Effect of pressure on the vapour pressure of a liquid

Question

In a textbook I am referring to, there is a section on the effect of external pressure affecting the vapour pressure of a liquid. Source: A Textbook Of Physical Chemistry Volume 3 - KL Kapoor - Applications of Thermodynamics (Pg 26, 27).

(There is a small typing error in Eq 1.3.1, it is meant to be $\left(\frac{\partial \mu_{B(l)}}{\partial p} \right)_T = V_{m, B(l)}$)

They have provided a qualitative analysis as to why the vapour pressure changes with external pressure, however according to the coexistence curve, there should be a fixed vapour pressure at a fixed temperature and it should not vary with external pressure.

Also, at equilibrium, shouldn't the vapour pressure of the gas be equal to the external pressure?

What does the author imply here? From what I have learnt about vapour pressure, it should be true that vapour pressure depends only and only on temperature.

Clarification

I read about the Poynting effect @Chet Miller suggested. With reference to this answer, it seems like vapour pressure and saturated vapour pressure are different terms.

However I could not find the difference between the two. I think as the name implies, saturated vapour pressure is the one where pure fluid is only present in the system, however vapour pressure is a more general term, which is used (in this case) when there are other non-condensable gases in the system.

Further, would it make a difference if instead of non-condensable gases to create external pressure, we used, say, a piston. What would be the distinction between saturated vapour pressure and vapour pressure in that case?

Any help is greatly appreciated!

Answer 1

They have provided a qualitative analysis as to why the vapour pressure changes with external pressure, however according to the coexistence curve, there should be a fixed vapour pressure at a fixed temperature and it should not vary with external pressure.

This is correct, if you vary the pressure for a pure fluid in the coexistence curve, you end up at the liquid or gas phase.
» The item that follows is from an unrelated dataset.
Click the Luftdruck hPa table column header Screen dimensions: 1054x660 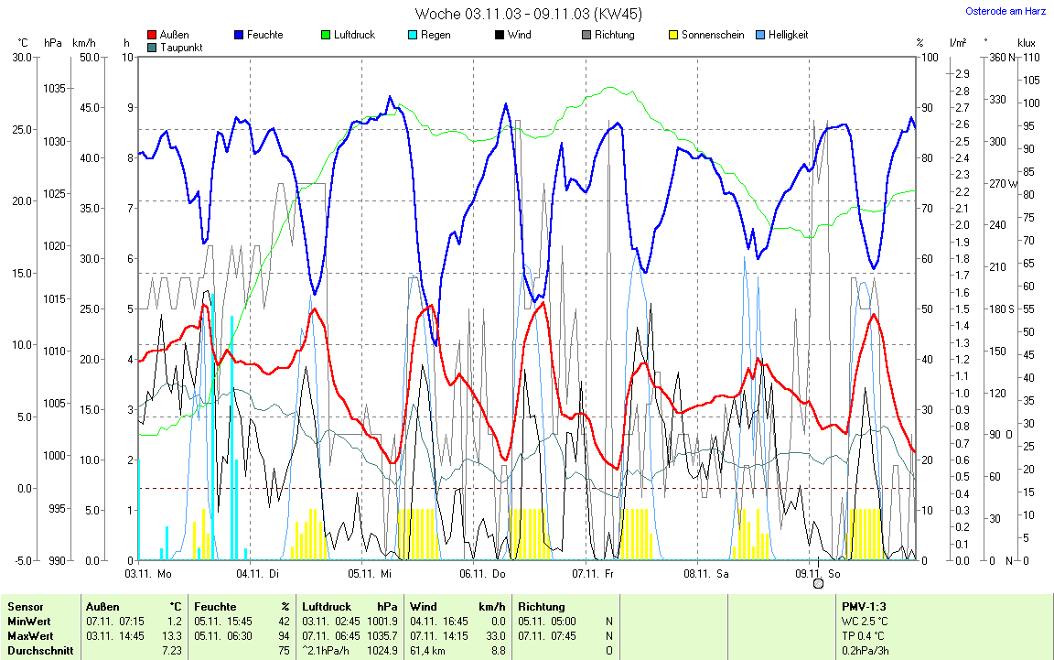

Also, at equilibrium, shouldn't the vapour pressure of the gas be equal to the external pressure?

This is somewhat ok. Maybe a better formulation is that the gas and liquid phases are in mechanical equilibrium, and we call this pressure the vapor pressure or saturation pressure. However, the author likes the concept of "vapor pressure of a liquid" that may bring confusion.

What does the author imply here? From what I have learnt about vapour pressure, it should be true that vapour pressure depends only and only on temperature.

All you have said is fine, but the author is showing another thing, which I will try to explain. To help us we have the following figure:

Note that both phases are not in mechanical equilibrium. If you have seen the mathematical treatment of osmotic pressure, it is another case where the pressure of both phases are not equal.

Considering equal chemical potentials for a constant temperature in both phases yields \begin{align} \require{cancel} \mu_\alpha(p,T) &= \mu_\beta(P,T) \\ V_\alpha(p,T) dp - \cancel{S_\alpha(p,T) dT} &= V_\beta(P,T) dP - \cancel{S_\beta(P,T) dT} \\ V_\alpha(p,T) dp &= V_\beta(P,T) dP \\ \left(\frac{dp}{dP}\right)_T &= \frac{V_\beta(P,T)}{V_\alpha(p,T)} \tag{1} \end{align}

Eq. (1) establishes the restriction in order to not have exchange of matter between phases. Both molar volumes are evaluated at different pressures. Moreover, for an evolution in both phases:

1. Since $\alpha$ is saturated liquid, we may consider its molar volume constant without considerable error.
2. If we approximate the behaviour of phase $\beta$ to that of an ideal gas. Eq. (1) takes the form \begin{align} \left(\frac{dp}{dP}\right)_T &= \left[\frac{RT}{V_\alpha(p,T)}\right] \frac{1}{P} \\ \int_{p_1^\pu{sat}}^{p_2^\pu{sat}} \; dp &= \left[\frac{RT}{V_\alpha(p,T)}\right] \int_{P_1}^{P_2} \frac{dP}{P} \\ p_2^\pu{sat} &= p_1^\pu{sat} + \left[\frac{RT}{V_\alpha(p,T)}\right] \ln\left(\frac{P_2}{P_1}\right) \tag{2} \end{align}

If the pressure of phase $\beta$ increases, then the pressure of phase $\alpha$ must increase, or vice versa. Eq. (2) may be "useful" in order to obtain the final saturation pressure $p_2^\pu{sat}$ for an initial saturation pressure $p_1^\pu{sat}$, when the phase $\beta$ is compressed from $P_1$ to $P_2$.

Answer 2

They are talking about a pure liquid and and a gas composed of two or more chemical components, one of which the same vapor as the pure liquid and the rest of which are non-condensible. So the total pressure is > the equilibrium vapor pressure of the pure liquid. The corruption they are obtaining is the so-called Poynting correction.